Turbóse Nazarín un instante, pues con todo el valor del mundo era imposible no desmayar ante la fiereza de aquellos ojos y la voz terrorífica del orgulloso caballero. Vestía traje ligero y elegante, con el descuido gracioso de las personas hechas al refinado trato social; botas de campo, y en la cabeza, un livianillo oscuro, ladeado sobre la oreja izquierda. A la espalda llevaba la escopeta de caza, y en un cinto muy majo, las municiones.
"Ahora —pensó Nazarín— este buen señor coge la escopeta y me destripa de un culatazo, o me da con el cañón en la cabeza y me la parte. Dios sea coomigo."
Pero el señor de Belmonte seguía mirándole, mirándole, sin decir nada, y el hombre que iba en su compañía también armado de escopeta, les miraba a los dos.
—Pascual —dijo el caballero a su criado— ¿qué te parece este tipo?
Como Pascual no respondiese, sin duda por respeto, don Pedro soltó una risotada estrepitosa, y encarándose con Nazarín, añadió:
—Tú eres moro... Pascual, ¿verdad que es moro?
—Señor, soy cristiano —replicó el peregrino.
—Cristiano de religión... ¡Y a saber!... Pero eso no quita que seas de pura raza arábiga. ¡Ah!, conozco yo bien a mi gente. Eres árabe, y de Oriente, del poético, del sublime Oriente. ¡Si tengo yo un ojo!... ¡En seguida que te vi!... Ven conmigo.
Y echó a andar hacia la casa, llevando a su lado al pordiosero y detrás al sirviente.
—Señor —replicó Nazarín—, soy cristiano.
—Eso lo veremos... ¡A mí con esas! Para que te enteres, yo he sido diplomático, y cónsul, primero en Beirut, después en Jesusalén. En Oriente pasé quince años, los mejores de mi vida. Aquello es país. Creyó Nazarín prudente no contradecirle, y se dejó llevar hasta ver en qué paraba todo aquello. Entraron en un largo patio, donde oyó ladrar los perros del día anterior... Les conocía por el metal de voz. Luego atravesaron una segunda portalada para pasar a otro corralón más grande que el primero, donde algunos carneros y dos vacas holandesas pastaban la abundante hierba que allí crecía. Tras aquel patio, otro más chico, con una noria en el centro. Tan extraña serie de recintos murados pareciéronle a Nazarín fortaleza o ciudadela. Vio también la torre que desde tan lejos se divisaba, y que era un inmenso palomar, en torno del cual revoloteaban miles de parejas de aquellas lindas aves.
Desembarazóse el caballero de su escopeta, que entregó al criado, mendándole que se alejara, y se sentó en un poyo de piedra.
Las primeras frases de la conversación entre el mendigo y Belmonte fueron de lo más extraño que puede imaginarse.
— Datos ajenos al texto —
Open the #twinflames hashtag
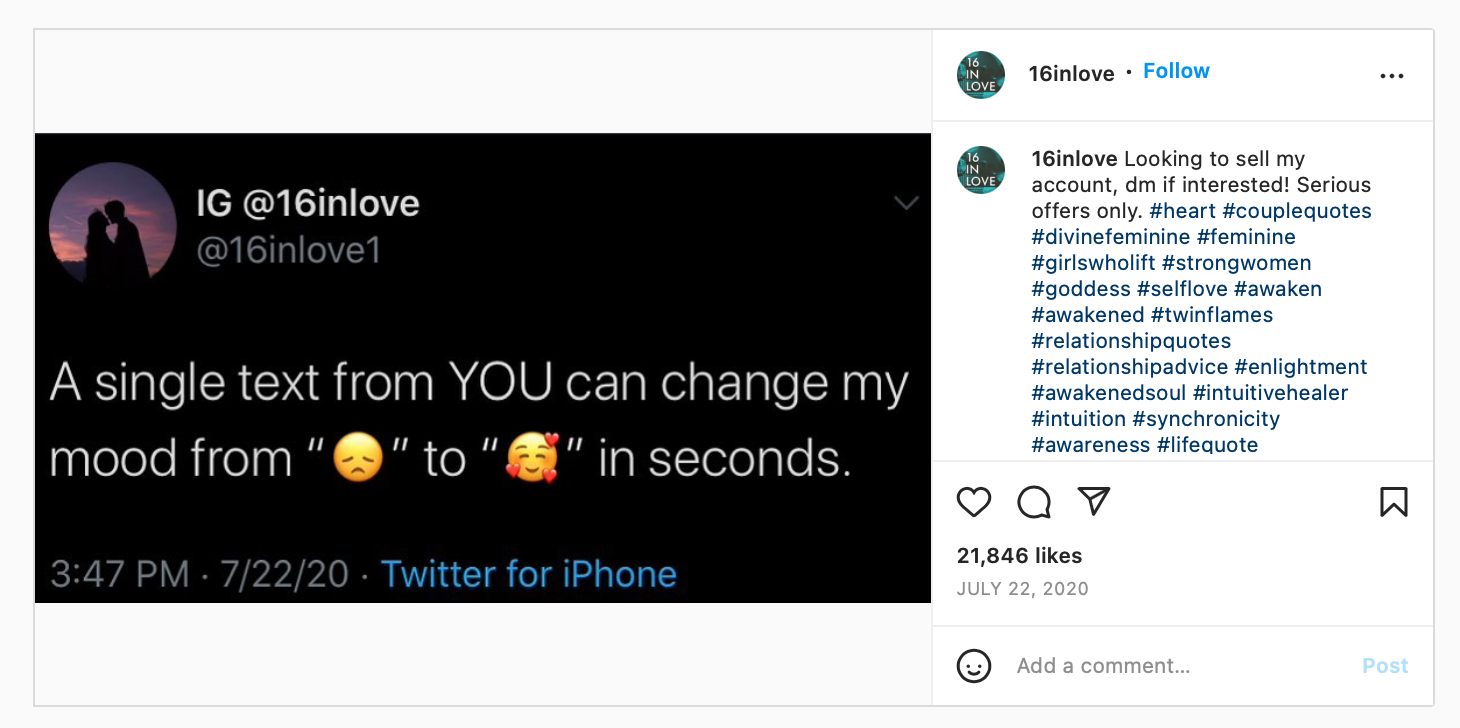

—Dime: si ahora te arrojara yo a ese pozo, ¿qué harias?
—¿Qué había de hacer, señor? Pues ahogarme, si tiene agua; y si no la tiene, estrellarme.
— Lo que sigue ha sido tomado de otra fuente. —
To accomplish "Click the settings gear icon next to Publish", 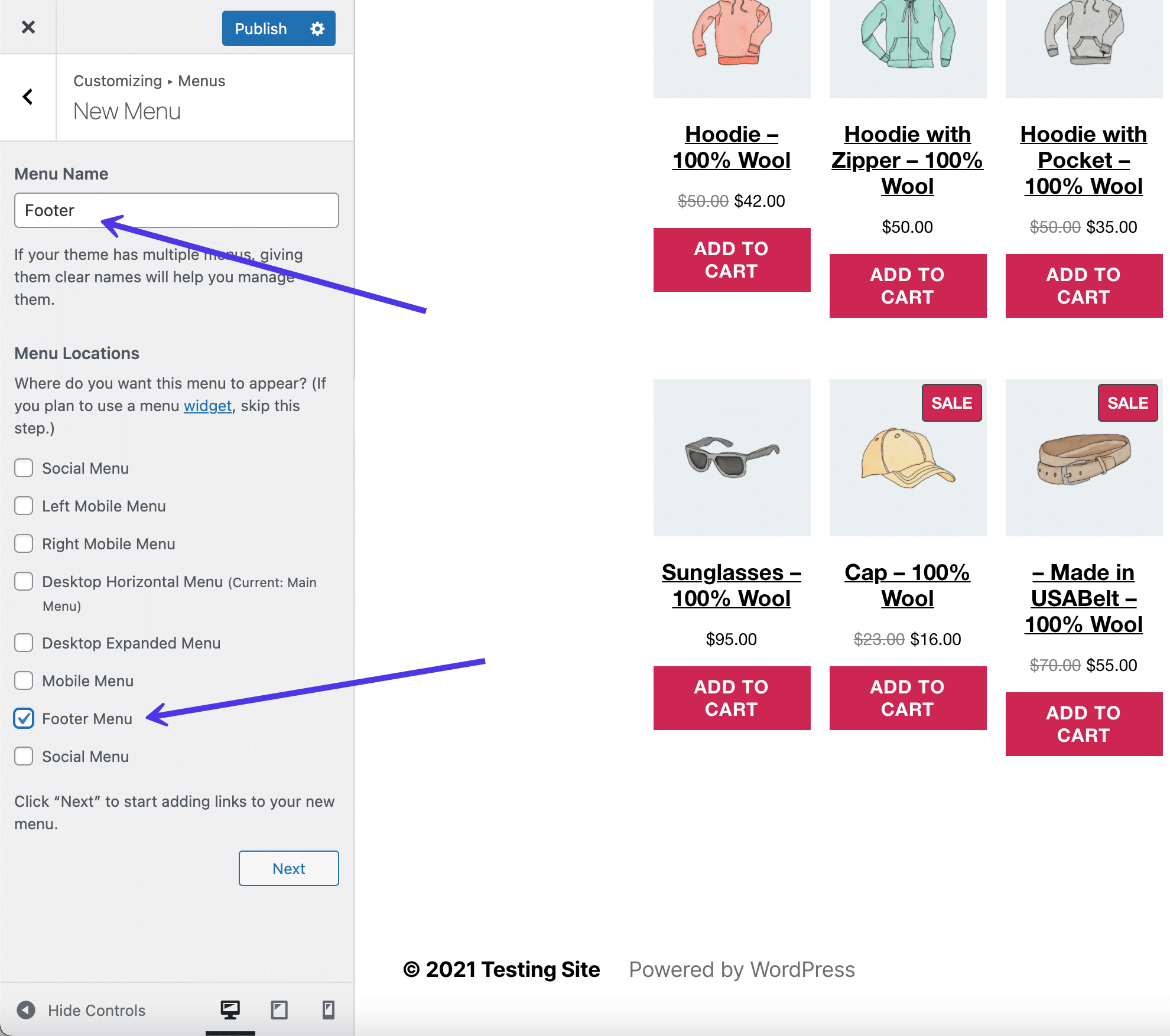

—¿Y tú qué crees? ¿Que soy capaz de arrojarte?... ¿Qué opinión tienes de mí? Habrás oído en el pueblo que soy muy malo.
—Como siempre hablo con verdad, señor, en efecto, le diré que la opinión que traigo de usted no es muy buena. Pero yo me permito creer que la aspereza de su genio no quita que posea un corazón noble, un espíritu recto y cristiano, amante y temeroso de Dios.
Volvió a mirarle el caballero con atención y curiosidad tan intensas, que Nazarín no sabía qué pensar, y estaba un si es no es aturdido.